About

Anusha Prakash recently graduated as a PhD Scholar from the Electrical Engineering department at the Indian Institute of Technology (IIT) Madras, India. Her research focused on developing high-quality text-to-speech (TTS) synthesizers for Indian languages, with a particular emphasis on low-resource languages in a multilingual context. She has extensive experience working with various TTS frameworks, ranging from traditional techniques like unit selection synthesis, HMM-based methods, and conventional neural networks to state-of-the-art end-to-end speech synthesizers (including transformer-based FastSpeech(2) networks). Her work integrates linguistic knowledge and signal processing techniques with deep learning methods to enhance synthesis quality and intelligibility. Additionally, she has contributed to improving the quality of dysarthric speech.

Anusha has been involved in various government-funded projects. She served as a Principal Project Officer in a project titled “Speech Technologies for Indian Languages,” which is part of the “National Language Translation Mission (NLTM)-Bhashini.” The primary goal of this project is to translate technical lectures in English into various Indian languages.

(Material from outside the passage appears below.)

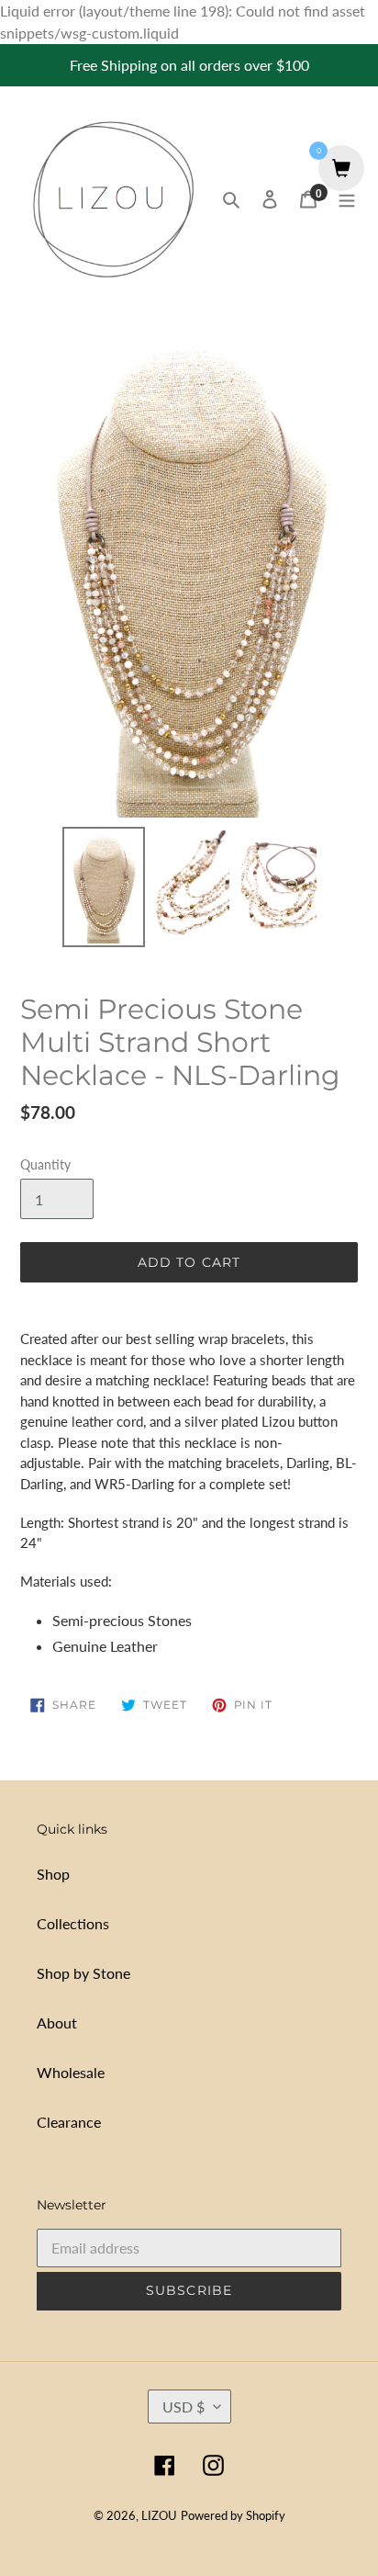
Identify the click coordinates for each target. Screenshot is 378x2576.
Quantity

She has trained TTS systems for 15 Indian languages, including Assamese, Bengali, Bodo, Gujarati, Hindi, Kannada, Malayalam, Manipuri, Marathi, Odia, Punjabi, Rajasthani, Tamil, Telugu, and Urdu, as well as Indian English with different accents. Some of these models have been deployed as part of the project and have been integrated with other applications, such as speech-to-speech and video-to-video transcreations.